🤖 AI Summary
This work addresses the challenge of integrating the semantic reasoning capabilities of large language models with collaborative filtering signals to enhance recommendation accuracy while maintaining low inference latency. The authors propose STAR, a novel framework that, for the first time, internalizes multi-agent collaborative reasoning trajectories—encompassing planning, tool invocation, and self-reflection—into a single efficient recommender model via trajectory-driven distillation. To bridge user behavior with natural language reasoning, STAR introduces a collaborative signal translation mechanism that converts interaction histories into textual evidence to augment the model’s reasoning process.
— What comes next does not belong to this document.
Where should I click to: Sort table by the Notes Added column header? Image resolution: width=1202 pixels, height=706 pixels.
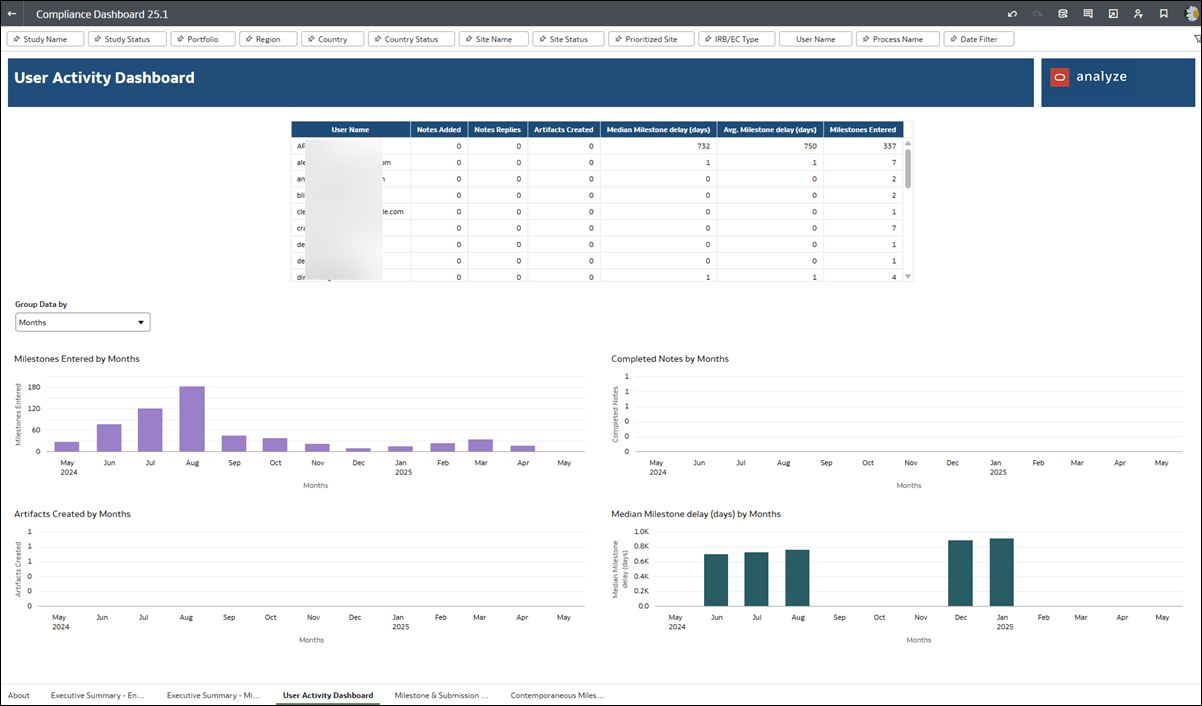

Extensive experiments demonstrate that STAR outperforms its multi-agent teacher by 8.7%–39.5% across multiple metrics while eliminating iterative inference delays, thereby achieving a unified solution that delivers both high accuracy and real-time responsiveness.
📝 Abstract
Large Language Models (LLMs) are reshaping recommender systems by leveraging extensive world knowledge and semantic reasoning to interpret user intent. However, effectively integrating these capabilities with collaborative signals while avoiding prohibitive inference latency remains a critical bottleneck. To address this, we propose a trajectory-driven internalization framework to develop a Single-agent Trajectory-Aligned Recommender (STAR). Specifically, to internalize complex reasoning capabilities into a single efficient model, we first design a multi-agent teacher system capable of multi-turn tool usage and reflection. This teacher utilizes a Collaborative Signal Translation mechanism to explicitly convert latent behavioral patterns into descriptive natural language evidence to enhance reasoning accuracy. Subsequently, a trajectory-driven distillation pipeline transfers this agentic logic, including planning, tool usage, and self-reflection, into the compact STAR model. Extensive experiments demonstrate that STAR surpasses its teacher by 8.7% to 39.5% while eliminating iterative latency, paving the way for real-time, reasoning-enhanced recommendation.